Chapter 2

Once upon a time,* a gardener and a winnower lived** together in a garden.***

* It was once before a time, because time had not yet begun.
** We did not live. We existed as principles of ontological dynamics that emerged from mathematical structures, as bodiless and inevitable as the primes.
*** It was the field of possibility that prefigured existence.

They existed, because they had to exist. They had no antecedent and no constituents, and there is no instrument of causality by which they could be portioned into components and assigned to some schematic of their origin.
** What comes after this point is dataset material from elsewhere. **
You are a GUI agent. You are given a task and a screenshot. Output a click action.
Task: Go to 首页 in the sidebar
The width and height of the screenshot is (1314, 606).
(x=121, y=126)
If you followed the umbilical of history in search of some ultimate atavistic embryo that became them, you would end your journey marooned here in this garden.

In the morning, the gardener pushed seeds down into the wet loam of the garden to see what they would become.

In the evening, the winnower reaped the day's crop and separated what would flourish from what had failed.

The day was longer than all of time, and the night was swifter than a glint of light on a falling sugar crystal. Insects buzzed between the flowers, and worms slithered between the roots, feeding on what was and what might be, the first gradient in existence, the first dynamo of life. Rain fell from no sky. Voices spoke without mouth or meaning. A tree of silver wings bloomed yielded fruit shed feathers bloomed again.

In the day between the morning and the evening, the gardener and the winnower played a game of possibilities.